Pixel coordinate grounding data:
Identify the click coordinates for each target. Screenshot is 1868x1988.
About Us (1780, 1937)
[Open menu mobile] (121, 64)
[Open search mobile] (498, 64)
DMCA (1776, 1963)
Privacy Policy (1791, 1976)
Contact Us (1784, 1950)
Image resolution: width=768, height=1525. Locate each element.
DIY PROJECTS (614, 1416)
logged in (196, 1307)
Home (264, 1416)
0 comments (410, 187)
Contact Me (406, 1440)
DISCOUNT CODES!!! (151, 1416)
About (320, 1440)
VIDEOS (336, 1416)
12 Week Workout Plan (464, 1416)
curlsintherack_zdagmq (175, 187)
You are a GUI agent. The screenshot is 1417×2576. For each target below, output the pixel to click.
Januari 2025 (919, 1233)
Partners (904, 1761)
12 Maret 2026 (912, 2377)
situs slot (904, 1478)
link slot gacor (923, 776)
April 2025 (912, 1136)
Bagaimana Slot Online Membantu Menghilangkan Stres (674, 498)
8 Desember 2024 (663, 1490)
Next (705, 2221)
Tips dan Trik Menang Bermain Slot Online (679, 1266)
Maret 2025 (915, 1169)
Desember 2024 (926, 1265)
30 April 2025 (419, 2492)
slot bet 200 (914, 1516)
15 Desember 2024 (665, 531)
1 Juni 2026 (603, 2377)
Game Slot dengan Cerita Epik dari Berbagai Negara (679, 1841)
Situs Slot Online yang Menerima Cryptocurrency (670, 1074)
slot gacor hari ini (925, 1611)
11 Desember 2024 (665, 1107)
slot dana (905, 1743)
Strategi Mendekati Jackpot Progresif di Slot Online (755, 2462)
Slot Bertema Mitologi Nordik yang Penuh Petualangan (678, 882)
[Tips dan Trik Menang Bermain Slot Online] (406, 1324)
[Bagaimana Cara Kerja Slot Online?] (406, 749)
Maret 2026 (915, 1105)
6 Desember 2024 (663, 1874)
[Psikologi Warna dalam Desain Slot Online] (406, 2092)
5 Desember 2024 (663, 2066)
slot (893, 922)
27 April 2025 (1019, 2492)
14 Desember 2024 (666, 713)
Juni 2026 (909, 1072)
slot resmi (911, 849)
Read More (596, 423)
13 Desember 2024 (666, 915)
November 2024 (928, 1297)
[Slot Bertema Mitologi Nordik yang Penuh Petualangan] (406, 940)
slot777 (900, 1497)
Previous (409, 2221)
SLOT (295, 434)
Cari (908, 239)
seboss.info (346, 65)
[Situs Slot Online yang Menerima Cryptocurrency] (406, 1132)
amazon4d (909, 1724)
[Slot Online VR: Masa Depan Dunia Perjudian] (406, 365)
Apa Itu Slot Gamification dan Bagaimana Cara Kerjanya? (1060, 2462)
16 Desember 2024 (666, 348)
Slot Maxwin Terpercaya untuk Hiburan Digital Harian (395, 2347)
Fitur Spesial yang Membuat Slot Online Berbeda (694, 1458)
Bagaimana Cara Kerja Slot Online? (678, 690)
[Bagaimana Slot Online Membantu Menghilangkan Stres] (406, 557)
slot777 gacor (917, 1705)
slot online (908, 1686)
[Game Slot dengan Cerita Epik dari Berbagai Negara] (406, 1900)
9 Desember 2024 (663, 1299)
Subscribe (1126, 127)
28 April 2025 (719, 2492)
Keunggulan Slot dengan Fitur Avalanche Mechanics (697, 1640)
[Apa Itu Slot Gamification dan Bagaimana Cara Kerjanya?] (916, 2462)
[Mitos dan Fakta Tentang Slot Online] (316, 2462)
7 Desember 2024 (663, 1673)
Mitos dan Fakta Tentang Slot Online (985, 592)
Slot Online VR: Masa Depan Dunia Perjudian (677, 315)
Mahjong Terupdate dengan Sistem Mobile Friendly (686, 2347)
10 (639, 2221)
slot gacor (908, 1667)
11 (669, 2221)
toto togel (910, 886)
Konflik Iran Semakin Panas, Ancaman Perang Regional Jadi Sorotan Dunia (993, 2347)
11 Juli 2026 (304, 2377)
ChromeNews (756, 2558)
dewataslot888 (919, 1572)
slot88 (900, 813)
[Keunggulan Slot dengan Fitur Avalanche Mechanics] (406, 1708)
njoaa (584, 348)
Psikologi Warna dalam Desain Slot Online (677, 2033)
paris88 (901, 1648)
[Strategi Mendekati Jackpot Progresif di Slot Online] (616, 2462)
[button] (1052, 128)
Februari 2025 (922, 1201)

BRIEF
Of the lines above, output exactly those from the line bearing "Januari 2025 (919, 1233)" through the line bearing "[Slot Online VR: Masa", inclusive.

OUTPUT
Januari 2025 (919, 1233)
Partners (904, 1761)
12 Maret 2026 (912, 2377)
situs slot (904, 1478)
link slot gacor (923, 776)
April 2025 (912, 1136)
Bagaimana Slot Online Membantu Menghilangkan Stres (674, 498)
8 Desember 2024 (663, 1490)
Next (705, 2221)
Tips dan Trik Menang Bermain Slot Online (679, 1266)
Maret 2025 (915, 1169)
Desember 2024 (926, 1265)
30 April 2025 (419, 2492)
slot bet 200 (914, 1516)
15 Desember 2024 (665, 531)
1 Juni 2026 (603, 2377)
Game Slot dengan Cerita Epik dari Berbagai Negara (679, 1841)
Situs Slot Online yang Menerima Cryptocurrency (670, 1074)
slot gacor hari ini (925, 1611)
11 Desember 2024 (665, 1107)
slot dana (905, 1743)
Strategi Mendekati Jackpot Progresif di Slot Online (755, 2462)
Slot Bertema Mitologi Nordik yang Penuh Petualangan (678, 882)
[Tips dan Trik Menang Bermain Slot Online] (406, 1324)
[Bagaimana Cara Kerja Slot Online?] (406, 749)
Maret 2026 (915, 1105)
6 Desember 2024 (663, 1874)
[Psikologi Warna dalam Desain Slot Online] (406, 2092)
5 Desember 2024 (663, 2066)
slot (893, 922)
27 April 2025 (1019, 2492)
14 Desember 2024 (666, 713)
Juni 2026 (909, 1072)
slot resmi (911, 849)
Read More (596, 423)
13 Desember 2024 (666, 915)
November 2024 (928, 1297)
[Slot Bertema Mitologi Nordik yang Penuh Petualangan] (406, 940)
slot777 (900, 1497)
Previous (409, 2221)
SLOT (295, 434)
Cari (908, 239)
seboss.info (346, 65)
[Situs Slot Online yang Menerima Cryptocurrency] (406, 1132)
amazon4d (909, 1724)
[Slot Online VR: Masa Depan Dunia Perjudian] (406, 365)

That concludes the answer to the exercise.